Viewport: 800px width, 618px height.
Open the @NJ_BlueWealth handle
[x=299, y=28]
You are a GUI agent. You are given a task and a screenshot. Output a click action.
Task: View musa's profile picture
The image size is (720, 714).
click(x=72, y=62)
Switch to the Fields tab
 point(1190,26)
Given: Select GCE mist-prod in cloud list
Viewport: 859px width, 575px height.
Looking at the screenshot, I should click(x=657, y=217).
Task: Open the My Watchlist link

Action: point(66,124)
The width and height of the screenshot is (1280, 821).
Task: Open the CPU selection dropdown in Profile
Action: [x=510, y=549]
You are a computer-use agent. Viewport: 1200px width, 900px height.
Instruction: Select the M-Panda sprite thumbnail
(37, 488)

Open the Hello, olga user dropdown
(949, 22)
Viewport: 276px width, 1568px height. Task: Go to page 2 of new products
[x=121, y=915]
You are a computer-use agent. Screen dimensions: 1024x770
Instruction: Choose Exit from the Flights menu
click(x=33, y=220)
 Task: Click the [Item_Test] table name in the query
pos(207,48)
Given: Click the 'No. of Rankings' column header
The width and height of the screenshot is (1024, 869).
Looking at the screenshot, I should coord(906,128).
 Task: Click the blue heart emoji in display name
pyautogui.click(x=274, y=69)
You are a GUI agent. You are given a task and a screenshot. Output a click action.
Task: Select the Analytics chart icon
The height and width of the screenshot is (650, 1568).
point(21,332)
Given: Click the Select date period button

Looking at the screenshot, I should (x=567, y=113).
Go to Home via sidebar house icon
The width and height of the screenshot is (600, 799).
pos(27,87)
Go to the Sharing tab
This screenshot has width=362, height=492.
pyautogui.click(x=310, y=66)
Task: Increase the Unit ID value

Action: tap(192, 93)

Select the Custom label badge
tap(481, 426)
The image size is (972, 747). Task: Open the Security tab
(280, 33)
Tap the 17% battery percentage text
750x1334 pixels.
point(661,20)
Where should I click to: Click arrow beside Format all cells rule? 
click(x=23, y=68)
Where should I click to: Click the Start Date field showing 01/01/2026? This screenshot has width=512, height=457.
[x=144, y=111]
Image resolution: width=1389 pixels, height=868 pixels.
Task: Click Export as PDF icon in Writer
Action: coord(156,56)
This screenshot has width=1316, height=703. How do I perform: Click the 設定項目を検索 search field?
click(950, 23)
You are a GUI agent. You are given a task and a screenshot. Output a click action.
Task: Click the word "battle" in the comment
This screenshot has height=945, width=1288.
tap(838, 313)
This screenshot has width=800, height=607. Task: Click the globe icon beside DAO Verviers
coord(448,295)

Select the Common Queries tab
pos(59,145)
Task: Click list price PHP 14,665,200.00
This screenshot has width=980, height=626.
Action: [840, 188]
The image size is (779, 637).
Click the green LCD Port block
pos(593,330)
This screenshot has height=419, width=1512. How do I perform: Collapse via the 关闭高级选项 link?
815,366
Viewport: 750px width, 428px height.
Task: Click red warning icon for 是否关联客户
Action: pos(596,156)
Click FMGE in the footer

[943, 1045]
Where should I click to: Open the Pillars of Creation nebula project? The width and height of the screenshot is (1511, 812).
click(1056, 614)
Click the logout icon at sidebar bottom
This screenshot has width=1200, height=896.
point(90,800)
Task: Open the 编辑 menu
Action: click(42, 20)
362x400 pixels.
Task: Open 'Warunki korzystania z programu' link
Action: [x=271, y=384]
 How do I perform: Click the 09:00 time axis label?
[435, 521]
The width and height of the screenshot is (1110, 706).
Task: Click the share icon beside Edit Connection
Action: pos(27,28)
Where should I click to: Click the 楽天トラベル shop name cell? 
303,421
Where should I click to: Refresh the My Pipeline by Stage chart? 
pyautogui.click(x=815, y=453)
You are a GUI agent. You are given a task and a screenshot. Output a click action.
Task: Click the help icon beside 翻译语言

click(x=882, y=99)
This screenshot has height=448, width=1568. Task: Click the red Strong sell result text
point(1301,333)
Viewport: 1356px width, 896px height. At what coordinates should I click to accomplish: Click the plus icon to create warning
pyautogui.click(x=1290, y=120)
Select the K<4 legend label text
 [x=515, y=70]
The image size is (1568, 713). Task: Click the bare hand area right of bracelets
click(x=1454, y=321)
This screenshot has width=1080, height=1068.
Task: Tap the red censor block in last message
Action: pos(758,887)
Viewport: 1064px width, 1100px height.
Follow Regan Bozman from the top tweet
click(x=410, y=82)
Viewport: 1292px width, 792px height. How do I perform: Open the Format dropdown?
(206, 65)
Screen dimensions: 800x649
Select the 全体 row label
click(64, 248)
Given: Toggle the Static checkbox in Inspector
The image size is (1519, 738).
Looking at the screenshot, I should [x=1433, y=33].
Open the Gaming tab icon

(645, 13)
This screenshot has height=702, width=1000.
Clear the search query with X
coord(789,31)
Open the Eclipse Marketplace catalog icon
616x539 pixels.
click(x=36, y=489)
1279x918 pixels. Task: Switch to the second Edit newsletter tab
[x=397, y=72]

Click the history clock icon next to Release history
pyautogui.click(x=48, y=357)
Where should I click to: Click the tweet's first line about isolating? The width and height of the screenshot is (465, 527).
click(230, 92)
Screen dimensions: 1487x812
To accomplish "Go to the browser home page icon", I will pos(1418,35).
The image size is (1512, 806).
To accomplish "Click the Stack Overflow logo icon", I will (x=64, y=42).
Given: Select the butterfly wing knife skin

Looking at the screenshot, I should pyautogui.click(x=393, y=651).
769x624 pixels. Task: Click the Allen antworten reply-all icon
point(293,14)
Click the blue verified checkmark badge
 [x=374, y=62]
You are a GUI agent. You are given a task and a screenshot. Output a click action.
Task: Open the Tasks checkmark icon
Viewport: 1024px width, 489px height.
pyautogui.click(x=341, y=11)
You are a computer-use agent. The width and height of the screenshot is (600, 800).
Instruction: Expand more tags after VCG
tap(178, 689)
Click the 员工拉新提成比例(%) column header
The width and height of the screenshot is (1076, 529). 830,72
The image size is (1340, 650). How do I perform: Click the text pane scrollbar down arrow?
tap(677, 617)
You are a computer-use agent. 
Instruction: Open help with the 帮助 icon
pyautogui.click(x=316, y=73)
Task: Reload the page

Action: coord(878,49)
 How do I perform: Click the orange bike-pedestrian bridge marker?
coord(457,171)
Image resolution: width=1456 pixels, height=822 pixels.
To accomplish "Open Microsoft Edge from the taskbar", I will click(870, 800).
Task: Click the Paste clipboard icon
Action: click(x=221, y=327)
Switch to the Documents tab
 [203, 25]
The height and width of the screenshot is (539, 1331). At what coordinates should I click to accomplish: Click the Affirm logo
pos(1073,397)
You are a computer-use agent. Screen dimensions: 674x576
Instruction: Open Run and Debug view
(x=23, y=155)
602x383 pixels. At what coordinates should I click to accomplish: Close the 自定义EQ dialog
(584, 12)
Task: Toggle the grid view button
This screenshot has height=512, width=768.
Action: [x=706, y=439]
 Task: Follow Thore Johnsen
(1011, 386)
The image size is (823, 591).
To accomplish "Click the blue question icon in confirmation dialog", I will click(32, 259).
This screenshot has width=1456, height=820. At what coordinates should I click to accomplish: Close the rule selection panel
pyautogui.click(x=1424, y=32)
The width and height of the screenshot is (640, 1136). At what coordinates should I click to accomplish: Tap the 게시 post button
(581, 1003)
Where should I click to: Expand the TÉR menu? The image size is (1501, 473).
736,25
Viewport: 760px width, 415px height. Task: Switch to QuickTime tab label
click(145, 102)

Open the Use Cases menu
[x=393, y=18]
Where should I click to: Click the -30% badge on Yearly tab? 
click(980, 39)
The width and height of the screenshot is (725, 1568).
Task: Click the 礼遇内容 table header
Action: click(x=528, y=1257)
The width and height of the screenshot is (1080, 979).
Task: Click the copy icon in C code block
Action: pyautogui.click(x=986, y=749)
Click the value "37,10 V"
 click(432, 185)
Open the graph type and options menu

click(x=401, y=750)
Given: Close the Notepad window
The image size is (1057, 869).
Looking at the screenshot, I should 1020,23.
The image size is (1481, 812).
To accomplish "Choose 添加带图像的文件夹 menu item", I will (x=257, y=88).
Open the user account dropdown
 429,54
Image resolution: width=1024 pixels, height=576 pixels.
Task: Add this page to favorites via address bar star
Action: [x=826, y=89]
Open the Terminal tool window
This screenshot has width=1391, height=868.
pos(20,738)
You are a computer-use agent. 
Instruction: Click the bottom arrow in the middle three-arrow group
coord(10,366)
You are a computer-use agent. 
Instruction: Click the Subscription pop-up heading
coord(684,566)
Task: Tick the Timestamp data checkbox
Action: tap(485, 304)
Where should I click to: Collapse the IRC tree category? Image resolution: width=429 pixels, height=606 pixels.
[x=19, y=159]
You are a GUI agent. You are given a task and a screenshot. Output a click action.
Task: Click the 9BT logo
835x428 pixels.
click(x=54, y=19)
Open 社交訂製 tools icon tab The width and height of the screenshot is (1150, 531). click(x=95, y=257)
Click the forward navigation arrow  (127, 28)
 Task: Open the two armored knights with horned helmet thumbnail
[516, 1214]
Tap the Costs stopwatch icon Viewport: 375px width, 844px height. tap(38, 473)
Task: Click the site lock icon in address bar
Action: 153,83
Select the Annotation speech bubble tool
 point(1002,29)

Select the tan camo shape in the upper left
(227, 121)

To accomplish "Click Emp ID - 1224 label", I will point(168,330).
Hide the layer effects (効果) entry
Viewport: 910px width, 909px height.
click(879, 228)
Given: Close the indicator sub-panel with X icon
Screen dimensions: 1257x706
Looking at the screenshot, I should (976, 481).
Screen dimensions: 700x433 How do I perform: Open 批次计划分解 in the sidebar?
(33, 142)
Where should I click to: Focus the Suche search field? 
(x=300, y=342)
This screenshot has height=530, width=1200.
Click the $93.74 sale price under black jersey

[Your goal] What lines in the material include the string "price"? Pull each one out.

[Solution to the problem]
Task: Click list price PHP 14,665,200.00
Click the $93.74 sale price under black jersey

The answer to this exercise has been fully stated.